═══ Provided entries

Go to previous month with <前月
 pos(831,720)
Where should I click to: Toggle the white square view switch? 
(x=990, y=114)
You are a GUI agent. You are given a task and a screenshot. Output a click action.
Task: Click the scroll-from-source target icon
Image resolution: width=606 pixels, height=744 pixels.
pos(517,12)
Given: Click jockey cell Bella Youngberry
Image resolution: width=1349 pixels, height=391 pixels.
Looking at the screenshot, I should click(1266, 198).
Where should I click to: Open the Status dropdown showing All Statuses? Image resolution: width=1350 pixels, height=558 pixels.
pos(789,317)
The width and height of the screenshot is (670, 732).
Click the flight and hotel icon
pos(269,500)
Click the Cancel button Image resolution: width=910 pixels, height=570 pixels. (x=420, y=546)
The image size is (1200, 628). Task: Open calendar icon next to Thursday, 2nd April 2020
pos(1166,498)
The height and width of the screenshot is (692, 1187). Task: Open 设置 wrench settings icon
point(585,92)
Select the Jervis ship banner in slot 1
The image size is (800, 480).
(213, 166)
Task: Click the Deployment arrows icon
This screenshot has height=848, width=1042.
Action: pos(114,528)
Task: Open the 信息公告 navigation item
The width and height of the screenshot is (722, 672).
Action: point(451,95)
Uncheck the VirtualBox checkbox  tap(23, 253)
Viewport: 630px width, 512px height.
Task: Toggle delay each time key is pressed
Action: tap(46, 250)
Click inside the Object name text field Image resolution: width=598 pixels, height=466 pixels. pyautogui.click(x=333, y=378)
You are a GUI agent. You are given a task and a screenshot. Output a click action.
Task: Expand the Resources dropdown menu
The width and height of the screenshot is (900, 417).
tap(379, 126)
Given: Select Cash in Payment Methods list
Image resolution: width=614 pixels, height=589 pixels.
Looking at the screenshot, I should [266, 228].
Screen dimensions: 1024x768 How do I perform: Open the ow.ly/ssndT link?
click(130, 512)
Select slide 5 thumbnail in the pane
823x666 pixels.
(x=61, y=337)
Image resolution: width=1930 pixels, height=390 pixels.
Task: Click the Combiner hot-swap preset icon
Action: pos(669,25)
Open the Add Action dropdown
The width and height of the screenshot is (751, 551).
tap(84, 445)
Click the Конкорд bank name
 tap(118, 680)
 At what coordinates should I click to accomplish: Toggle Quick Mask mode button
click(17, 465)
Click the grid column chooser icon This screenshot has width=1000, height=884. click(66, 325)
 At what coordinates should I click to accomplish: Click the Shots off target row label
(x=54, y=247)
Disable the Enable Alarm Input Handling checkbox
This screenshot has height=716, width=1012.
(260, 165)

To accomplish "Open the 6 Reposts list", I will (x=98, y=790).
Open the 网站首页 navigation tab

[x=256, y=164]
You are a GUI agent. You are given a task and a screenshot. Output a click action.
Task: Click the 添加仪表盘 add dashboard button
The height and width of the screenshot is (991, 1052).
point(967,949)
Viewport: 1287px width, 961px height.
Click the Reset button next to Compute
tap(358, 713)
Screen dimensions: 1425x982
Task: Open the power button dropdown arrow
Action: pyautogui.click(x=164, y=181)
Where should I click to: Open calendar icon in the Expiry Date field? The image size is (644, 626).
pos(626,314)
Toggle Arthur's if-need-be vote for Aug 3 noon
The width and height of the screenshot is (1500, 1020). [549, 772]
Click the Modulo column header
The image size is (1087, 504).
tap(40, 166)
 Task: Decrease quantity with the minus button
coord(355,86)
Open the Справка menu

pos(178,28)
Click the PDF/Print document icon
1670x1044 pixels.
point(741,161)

══════

> **Exercise objective**
Repeat the data in full, exactly as supplied.

> **Solution to this problem**
Go to previous month with <前月
 pos(831,720)
Where should I click to: Toggle the white square view switch? 
(x=990, y=114)
You are a GUI agent. You are given a task and a screenshot. Output a click action.
Task: Click the scroll-from-source target icon
Image resolution: width=606 pixels, height=744 pixels.
pos(517,12)
Given: Click jockey cell Bella Youngberry
Image resolution: width=1349 pixels, height=391 pixels.
Looking at the screenshot, I should click(1266, 198).
Where should I click to: Open the Status dropdown showing All Statuses? Image resolution: width=1350 pixels, height=558 pixels.
pos(789,317)
The width and height of the screenshot is (670, 732).
Click the flight and hotel icon
pos(269,500)
Click the Cancel button Image resolution: width=910 pixels, height=570 pixels. (x=420, y=546)
The image size is (1200, 628). Task: Open calendar icon next to Thursday, 2nd April 2020
pos(1166,498)
The height and width of the screenshot is (692, 1187). Task: Open 设置 wrench settings icon
point(585,92)
Select the Jervis ship banner in slot 1
The image size is (800, 480).
(213, 166)
Task: Click the Deployment arrows icon
This screenshot has height=848, width=1042.
Action: pos(114,528)
Task: Open the 信息公告 navigation item
The width and height of the screenshot is (722, 672).
Action: point(451,95)
Uncheck the VirtualBox checkbox  tap(23, 253)
Viewport: 630px width, 512px height.
Task: Toggle delay each time key is pressed
Action: tap(46, 250)
Click inside the Object name text field Image resolution: width=598 pixels, height=466 pixels. pyautogui.click(x=333, y=378)
You are a GUI agent. You are given a task and a screenshot. Output a click action.
Task: Expand the Resources dropdown menu
The width and height of the screenshot is (900, 417).
tap(379, 126)
Given: Select Cash in Payment Methods list
Image resolution: width=614 pixels, height=589 pixels.
Looking at the screenshot, I should [266, 228].
Screen dimensions: 1024x768 How do I perform: Open the ow.ly/ssndT link?
click(130, 512)
Select slide 5 thumbnail in the pane
823x666 pixels.
(x=61, y=337)
Image resolution: width=1930 pixels, height=390 pixels.
Task: Click the Combiner hot-swap preset icon
Action: pos(669,25)
Open the Add Action dropdown
The width and height of the screenshot is (751, 551).
tap(84, 445)
Click the Конкорд bank name
 tap(118, 680)
 At what coordinates should I click to accomplish: Toggle Quick Mask mode button
click(17, 465)
Click the grid column chooser icon This screenshot has width=1000, height=884. click(66, 325)
 At what coordinates should I click to accomplish: Click the Shots off target row label
(x=54, y=247)
Disable the Enable Alarm Input Handling checkbox
This screenshot has height=716, width=1012.
(260, 165)

To accomplish "Open the 6 Reposts list", I will (x=98, y=790).
Open the 网站首页 navigation tab

[x=256, y=164]
You are a GUI agent. You are given a task and a screenshot. Output a click action.
Task: Click the 添加仪表盘 add dashboard button
The height and width of the screenshot is (991, 1052).
point(967,949)
Viewport: 1287px width, 961px height.
Click the Reset button next to Compute
tap(358, 713)
Screen dimensions: 1425x982
Task: Open the power button dropdown arrow
Action: pyautogui.click(x=164, y=181)
Where should I click to: Open calendar icon in the Expiry Date field? The image size is (644, 626).
pos(626,314)
Toggle Arthur's if-need-be vote for Aug 3 noon
The width and height of the screenshot is (1500, 1020). [549, 772]
Click the Modulo column header
The image size is (1087, 504).
tap(40, 166)
 Task: Decrease quantity with the minus button
coord(355,86)
Open the Справка menu

pos(178,28)
Click the PDF/Print document icon
1670x1044 pixels.
point(741,161)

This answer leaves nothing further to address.